Cessez de sacrifier les enfants en difficulté

Des centaines d’enfants de trois à cinq ans présentant des troubles de langage ou de comportement sont privés des services de réadaptation auxquels ils ont droit.
iStock Des centaines d’enfants de trois à cinq ans présentant des troubles de langage ou de comportement sont privés des services de réadaptation auxquels ils ont droit.

En ce moment, des ergothérapeutes et des psychoéducatrices qui devraient aider des enfants d’âge préscolaire et leurs familles vulnérables sont contraintes de négliger leur clientèle pour désinfecter des tables et surveiller les couloirs de centres d’hébergement. Par conséquent, des centaines d’enfants de trois à cinq ans présentant des troubles de langage ou de comportement sont privés des services de réadaptation auxquels ils ont droit avant d’entrer à l’école. Cette situation scandaleuse découle du choix délibéré de certains CIUSSS, notamment à Montréal.

Pourquoi ? En mars, au début de la pandémie, les professionnelles de centres de réadaptation et de CLSC ont été retirées de leurs tâches habituelles et envoyées prêter main-forte en CHSLD ou dans d’autres lieux d’hébergement. À ce moment-là, la mesure se défendait : leurs thérapies auprès des enfants avaient été annulées pour des raisons sanitaires, et ces orthophonistes, ergothérapeutes ou psychoéducatrices ne servaient donc, temporairement, « à rien ». Autant s’en servir en CHSLD, où les besoins étaient manifestes. Elles n’ont pas rechigné, assumant des tâches éprouvantes. Leurs patients habituels et leurs familles sont restés sans services, sans se plaindre non plus — dociles.

Mais nous voici trois mois plus tard, et la situation a changé. Des professionnelles restées derrière ont fait un travail remarquable pour inventer des services à distance, qui fonctionnent : on peut, maintenant, aider les enfants.

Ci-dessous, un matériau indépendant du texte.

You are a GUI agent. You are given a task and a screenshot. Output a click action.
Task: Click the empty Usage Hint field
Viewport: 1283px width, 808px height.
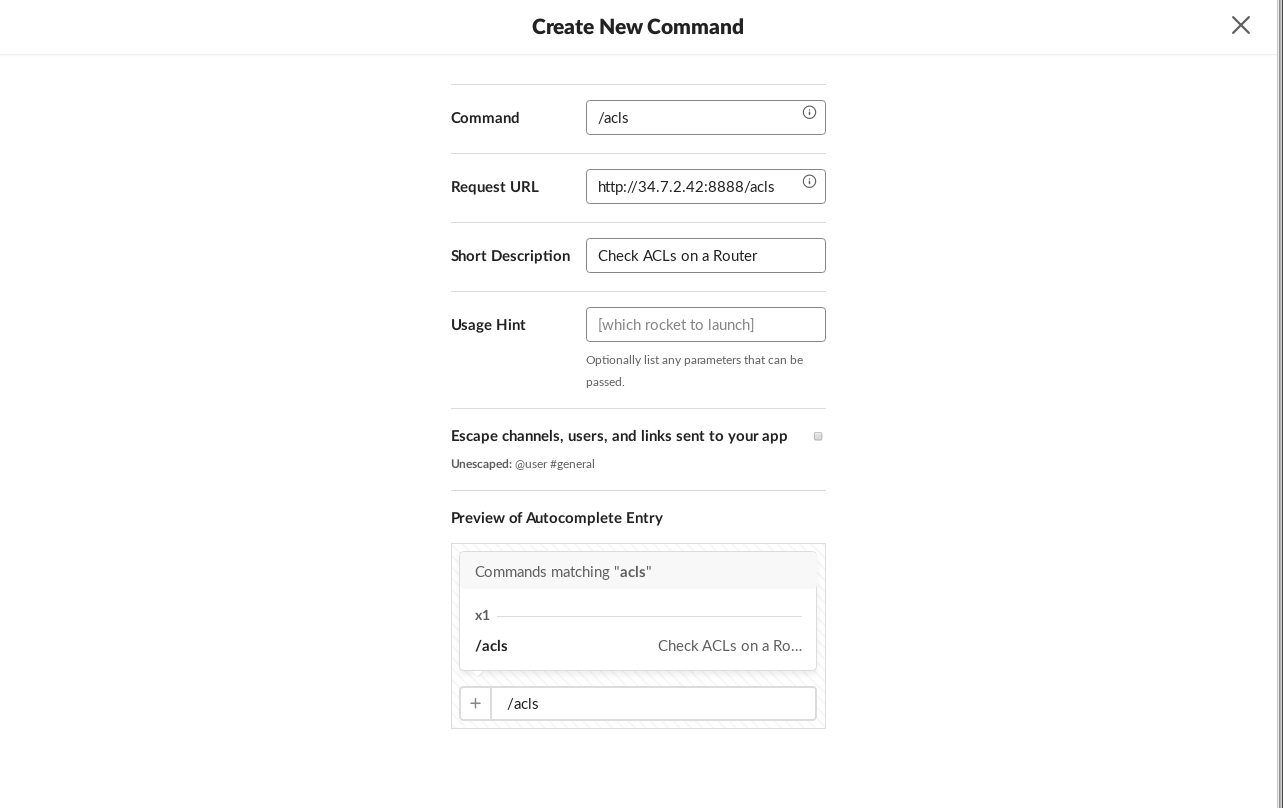[705, 325]
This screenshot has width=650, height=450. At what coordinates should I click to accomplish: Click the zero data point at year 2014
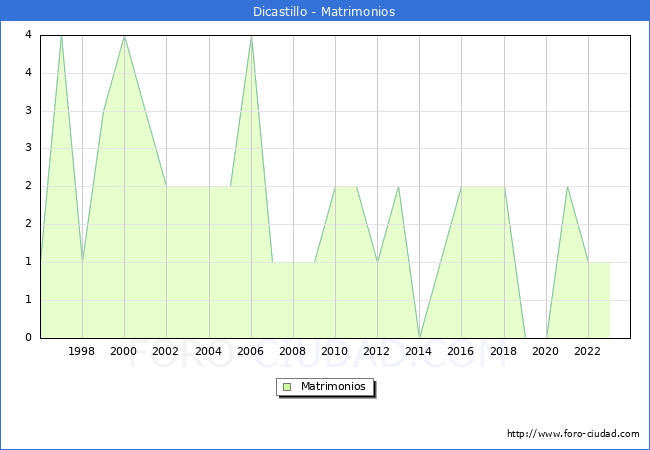click(419, 337)
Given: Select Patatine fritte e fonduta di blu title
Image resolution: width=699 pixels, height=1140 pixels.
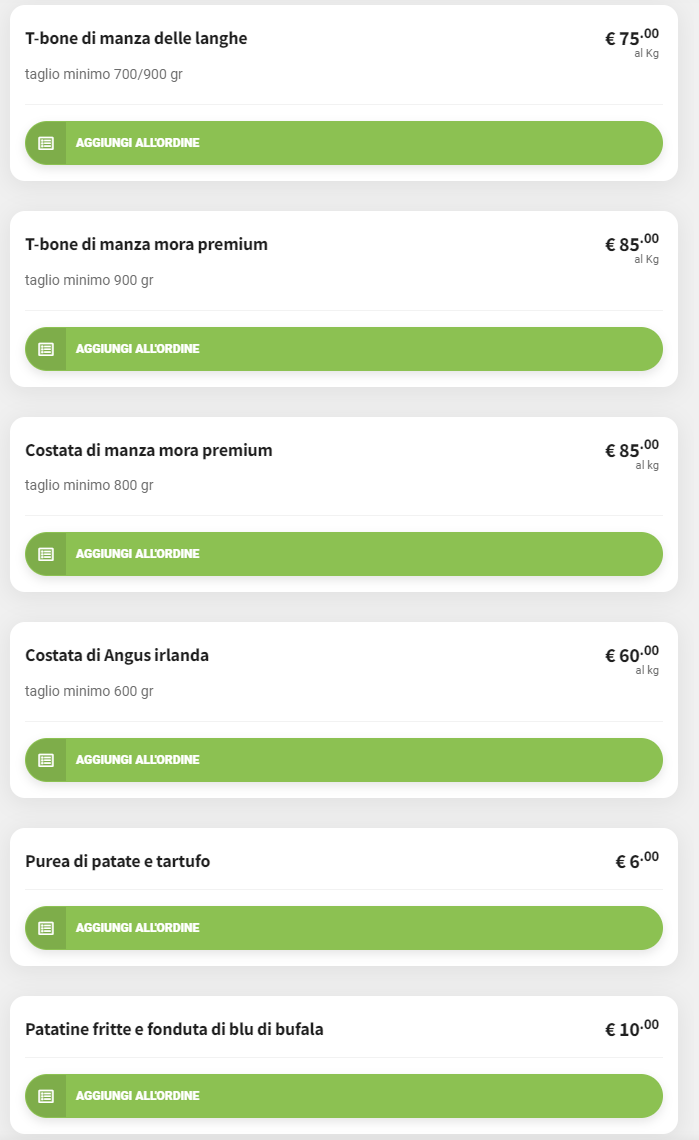Looking at the screenshot, I should pos(174,1030).
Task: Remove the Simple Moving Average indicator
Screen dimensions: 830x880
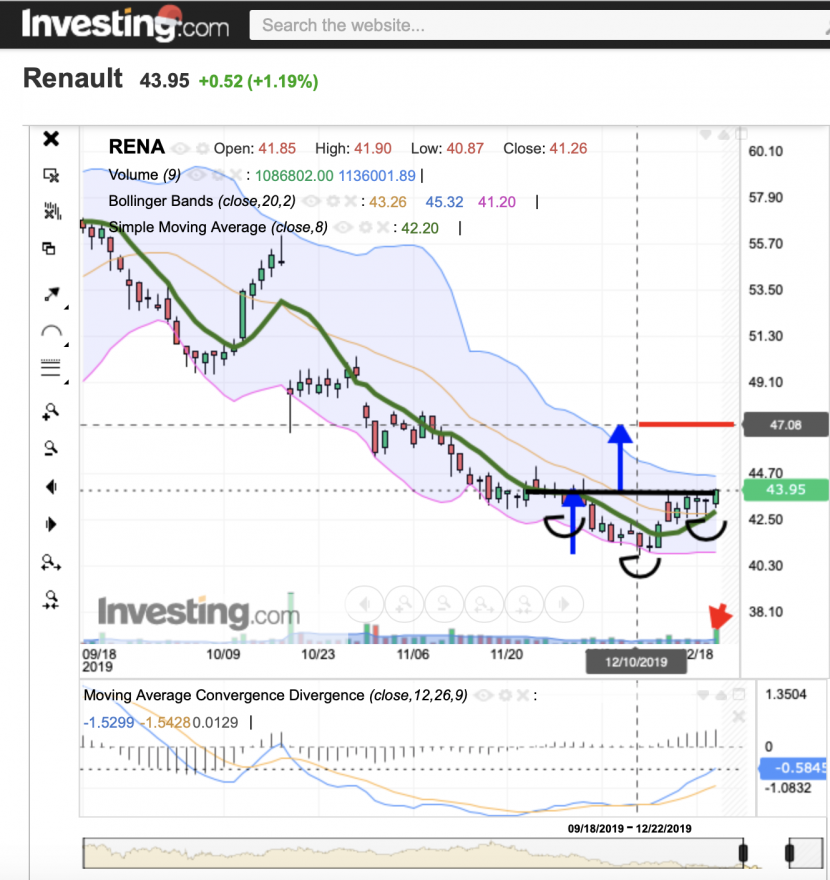Action: pyautogui.click(x=383, y=227)
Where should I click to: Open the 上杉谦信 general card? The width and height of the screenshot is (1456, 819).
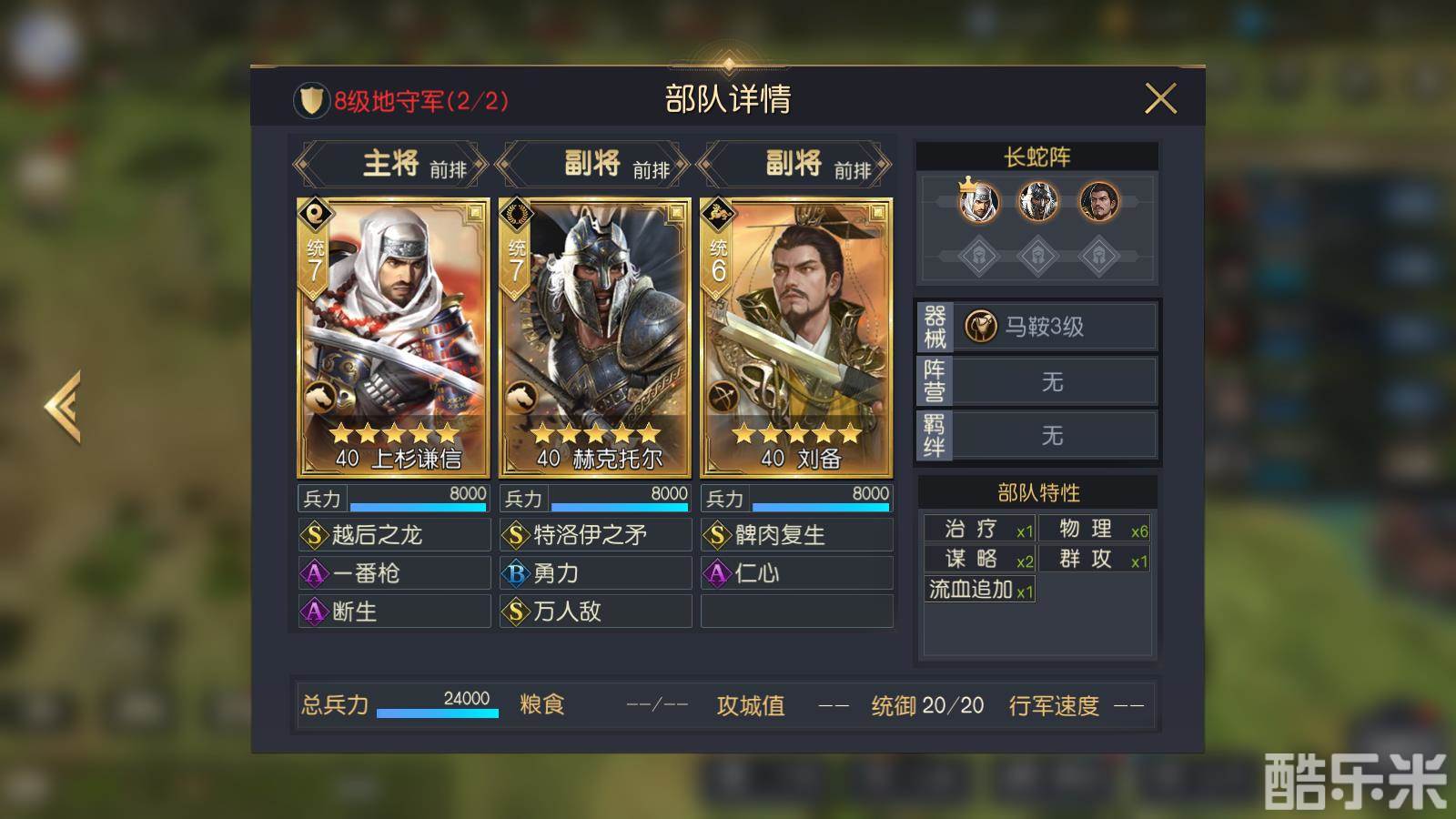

La crise en CHSLD est résorbée. La logique veut qu’on retourne dare-dare les orthophonistes, ergothérapeutes et psychoéducatrices à leur tâche première,qui est de mettre des enfants en difficulté sur la bonne voie avant qu’ils ne se heurtent à un mur. Ces enfants n’auront quatre ans qu’une seule fois, il ne faut pas les manquer. Le ministère de la Santé lui-même a formulé des directives indiquant que la réadaptation des difficultés de langage devait reprendre auprès des enfants.

Le problème ? Des CIUSSS retardent sciemment le retour des professionnelles de réadaptation. Par choix, par facilité, par mépris des directives. Maintenir, quelques semaines de plus, des ergothérapeutes, des éducatrices ou des orthophonistes dans des rôles de préposées simplifie la vie de certains gestionnaires. À Montréal, des professionnelles spécialisées qui devraient aider des enfants demeurent captives de tâches de préposées dans des centres d’hébergement pour adultes, comme le Centre Gingras-Lindsay. Ça simplifie l’administration et, comme les parents d’enfants lésés ne sont pas en position de se plaindre…. Pour faire passer la pilule, le CIUSSS finasse, offrant une interprétation tordue des directives ministérielles ou égrenant des miettes de services pour embellir les statistiques.

Mais le résultat est le même : des centaines d’enfants ne reçoivent pas les services pour lesquels des thérapeutes, qui ne demandent que cela, seraient disponibles si les CIUSSS daignaient s’en préoccuper. Des parents qu’on a laissés dans le noir durant des mois recevront bientôt une lettre les avisant poliment qu’on les a floués, que les directives ministérielles comptent pour du beurre et que leur enfant sera passé par pertes et profits. Pire : le temps file et, si on ne rapatrie pas les professionnelles dès maintenant, c’est l’automne qui pourrait être compromis.

L’urgence est claire : il faut rapatrier toutes les professionnelles de la réadaptation pédiatrique et leur permettre de faire leur travail. Dans tous les CIUSSS et CISSS du Québec, sans exception. À en croire M. Legault, le changement de ministre à la Santé a pour but de reprendre le contrôle du réseau. Voilà une bonne occasion pour le ministre Christian Dubé de signifier aux CIUSSS quelles sont ses véritables priorités.